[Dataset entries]
►

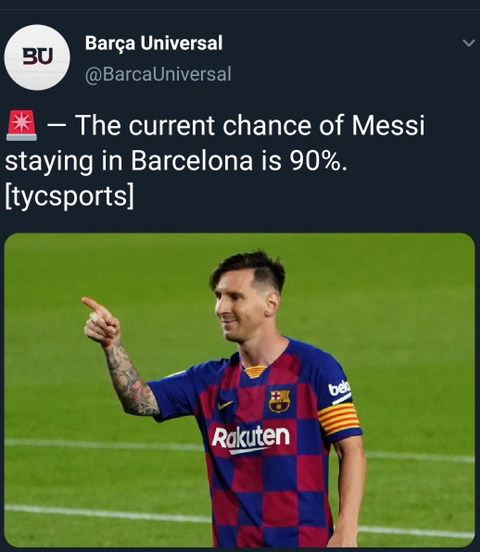
Task: Open the Barça Universal profile avatar
Action: (37, 57)
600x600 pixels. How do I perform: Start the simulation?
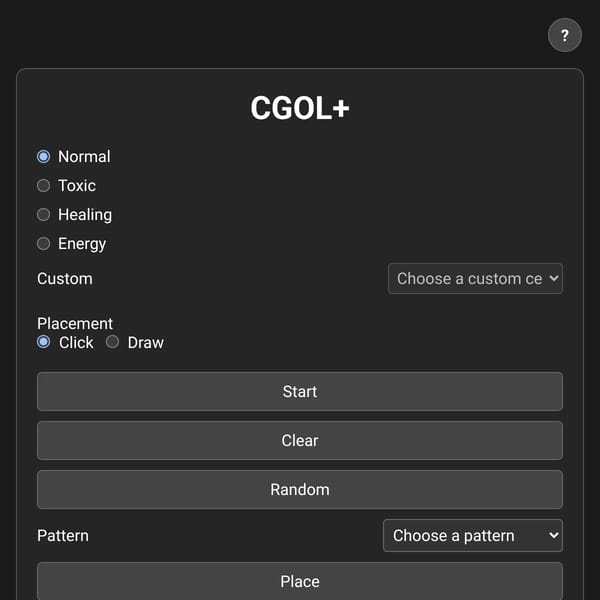[300, 391]
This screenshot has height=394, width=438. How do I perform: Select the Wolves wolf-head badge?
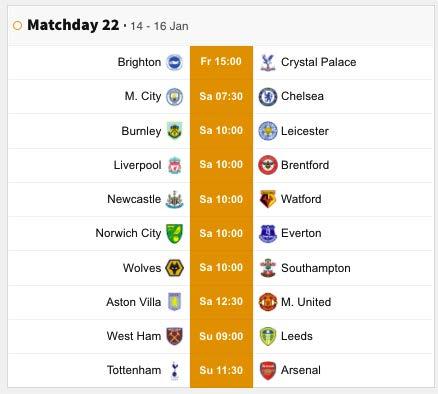coord(174,268)
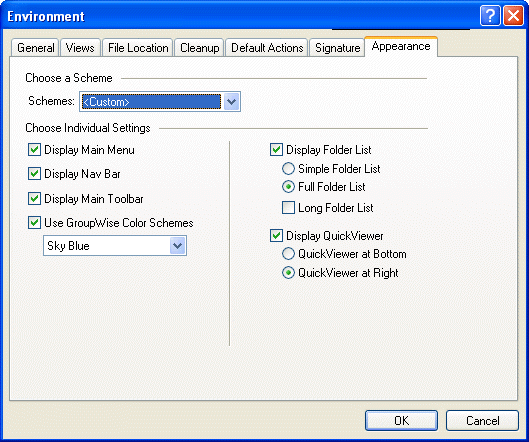Image resolution: width=529 pixels, height=442 pixels.
Task: Confirm settings with OK
Action: click(x=401, y=420)
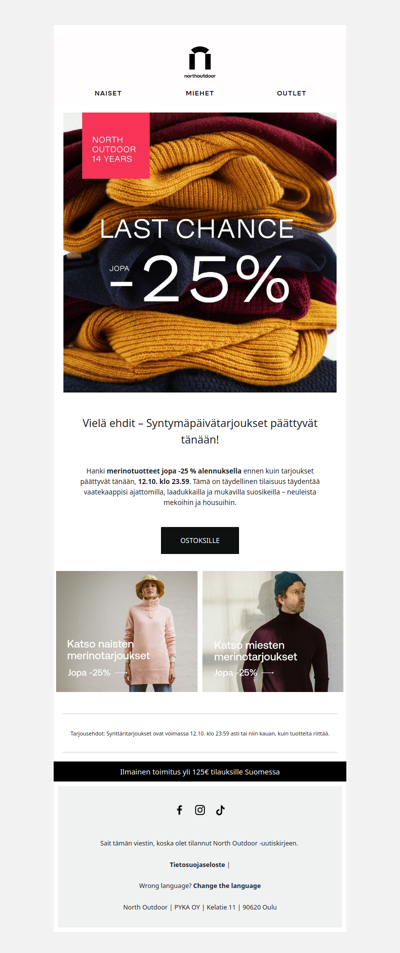Click the arrow next to men's Jopa -25%
The image size is (400, 953).
267,673
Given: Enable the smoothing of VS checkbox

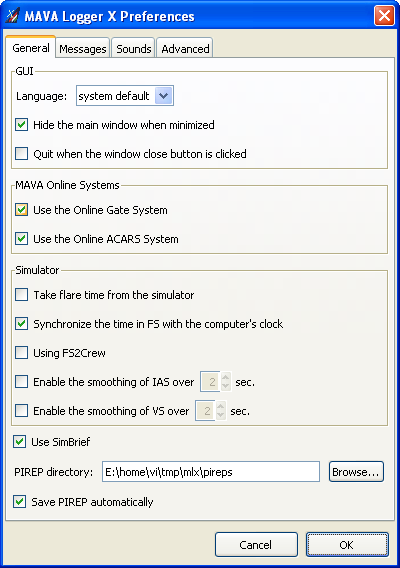Looking at the screenshot, I should pos(21,411).
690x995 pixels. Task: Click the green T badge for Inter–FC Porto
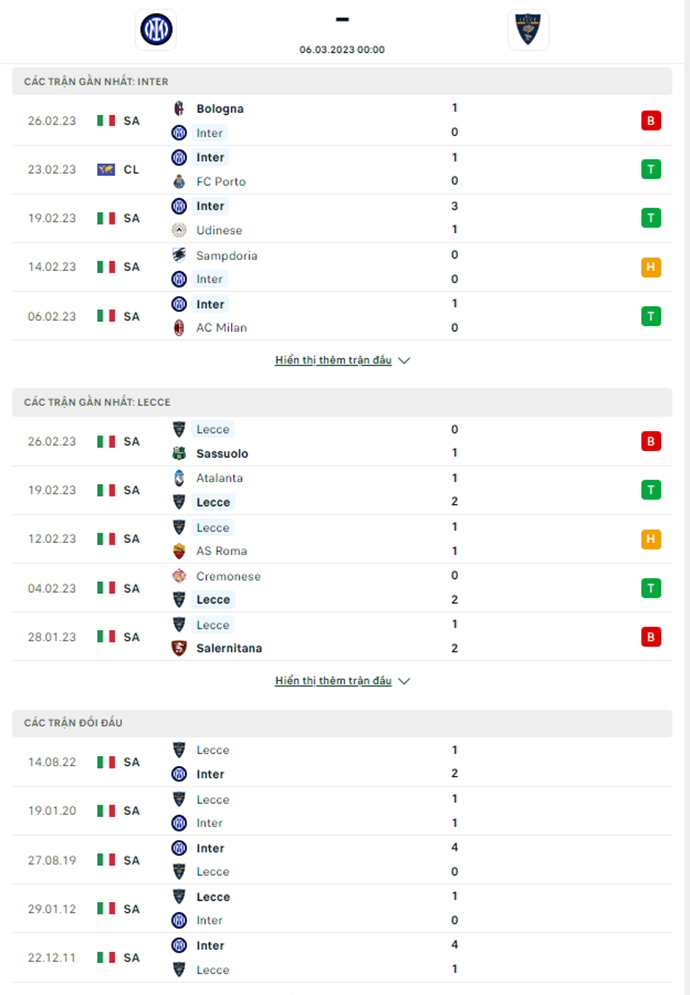click(x=651, y=169)
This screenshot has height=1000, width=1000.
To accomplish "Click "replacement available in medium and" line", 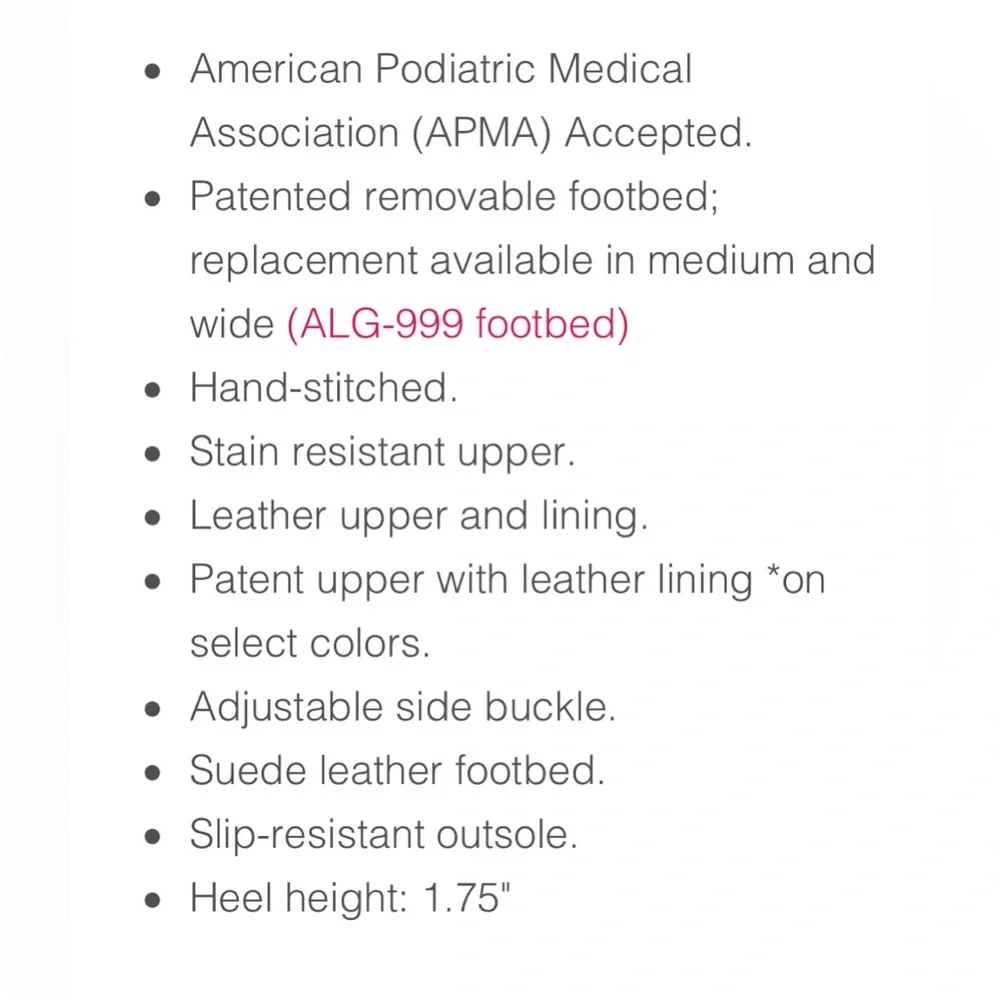I will (532, 261).
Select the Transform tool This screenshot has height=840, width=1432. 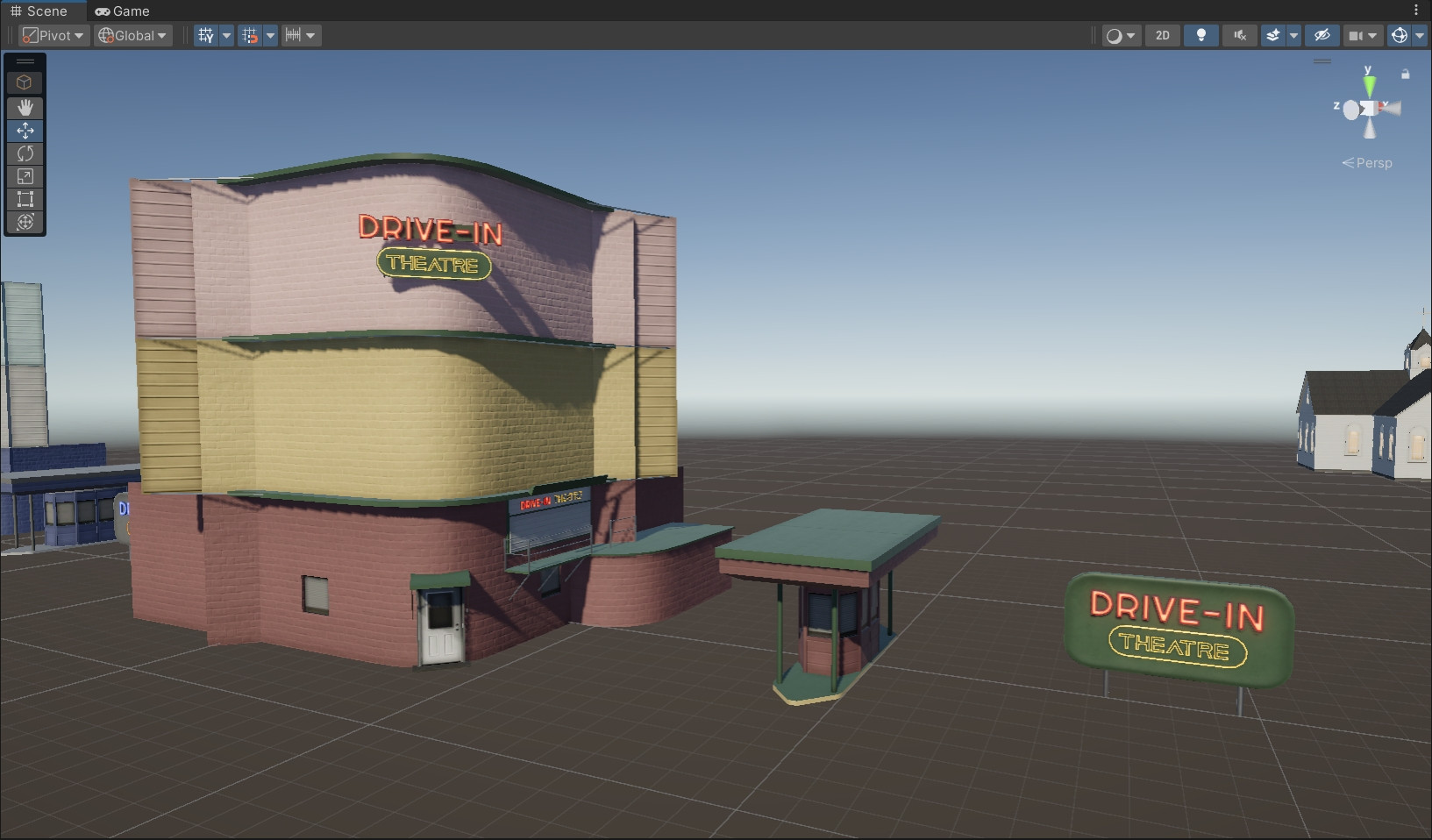pyautogui.click(x=25, y=222)
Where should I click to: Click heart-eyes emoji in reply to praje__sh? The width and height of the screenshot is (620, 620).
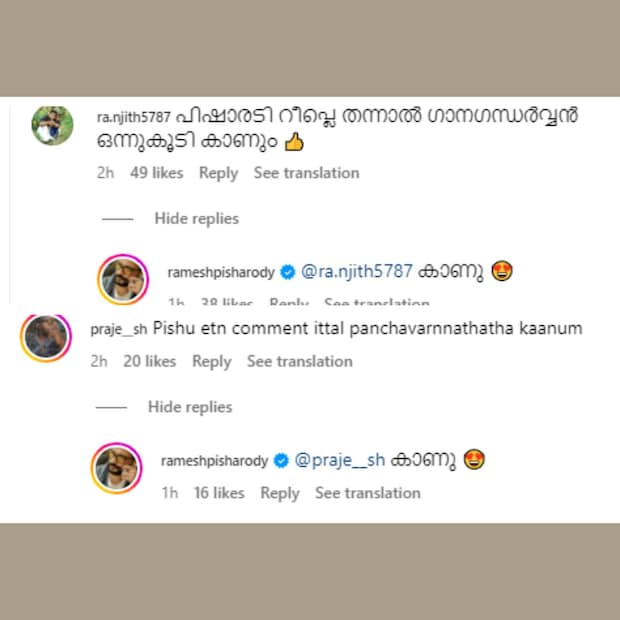point(474,459)
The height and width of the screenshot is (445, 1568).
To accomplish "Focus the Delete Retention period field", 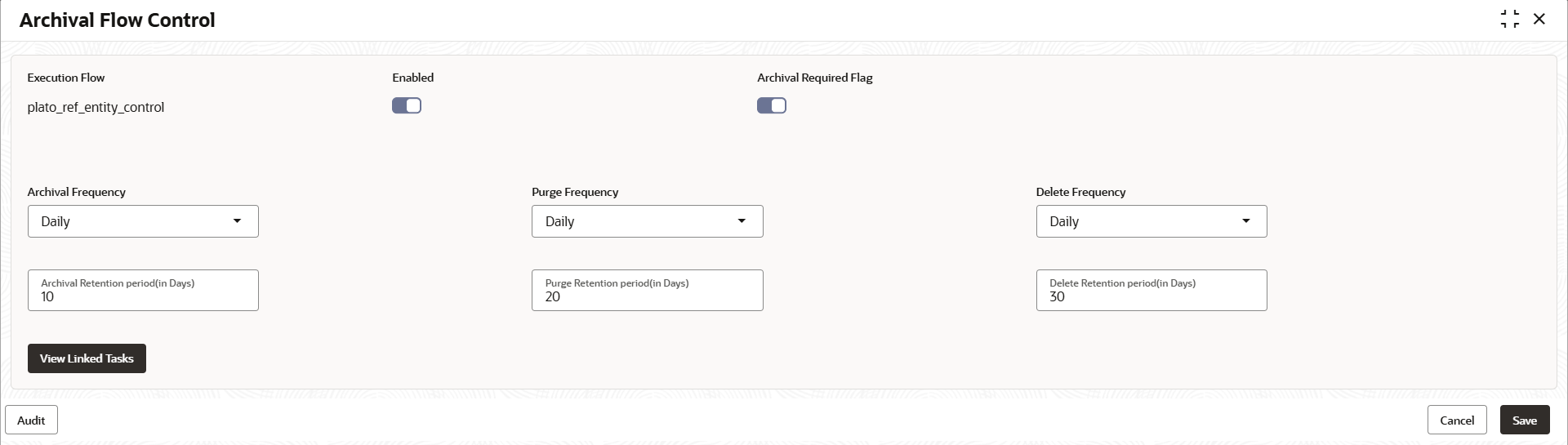I will point(1152,290).
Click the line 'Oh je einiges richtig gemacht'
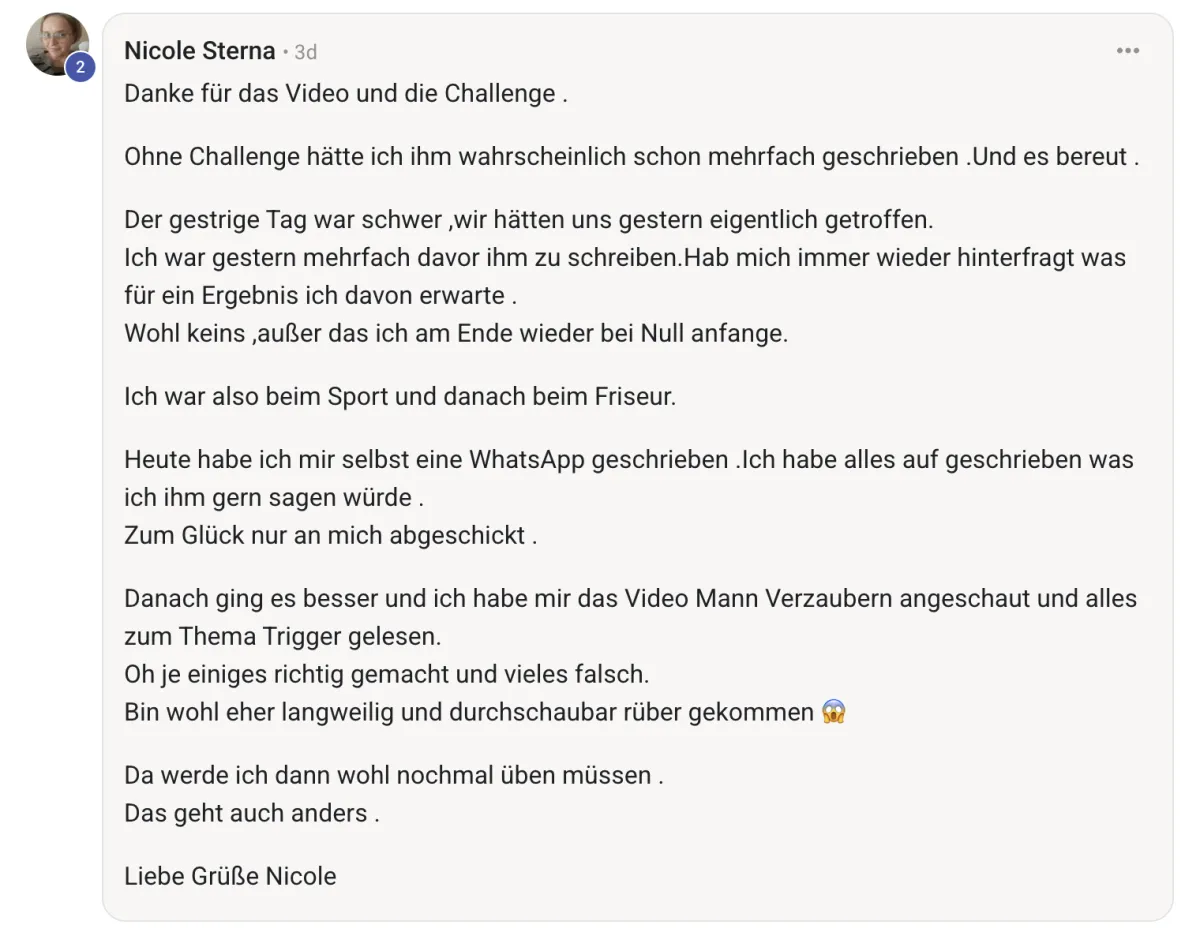This screenshot has width=1200, height=936. [x=387, y=674]
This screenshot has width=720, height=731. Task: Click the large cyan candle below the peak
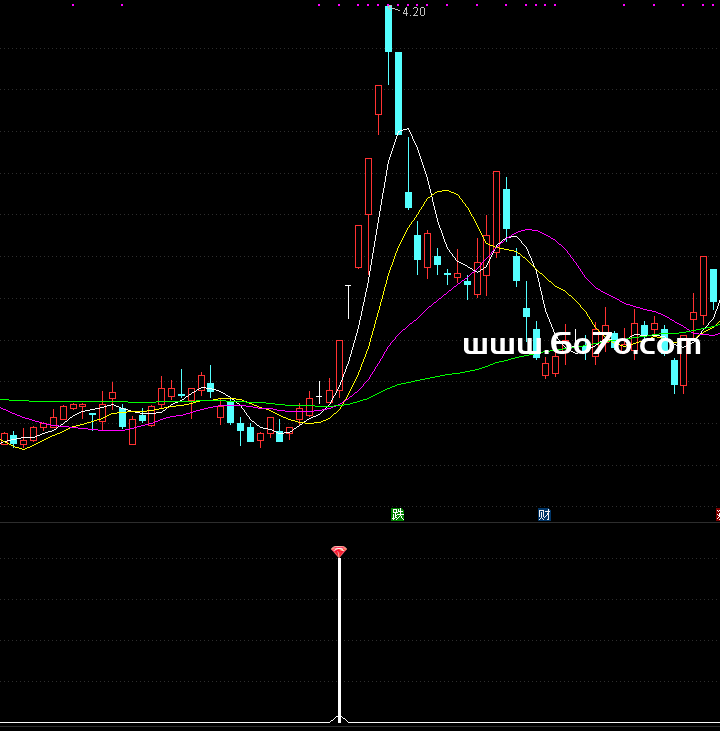398,92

◄

Would you reproduce the lines from the one with "Click the line" through the final line of the data above, exactly and only those, without any pictures?

Click the line 'Oh je einiges richtig gemacht'
This screenshot has width=1200, height=936. [x=387, y=674]
This screenshot has width=720, height=731. Task: Click the large cyan candle below the peak
398,92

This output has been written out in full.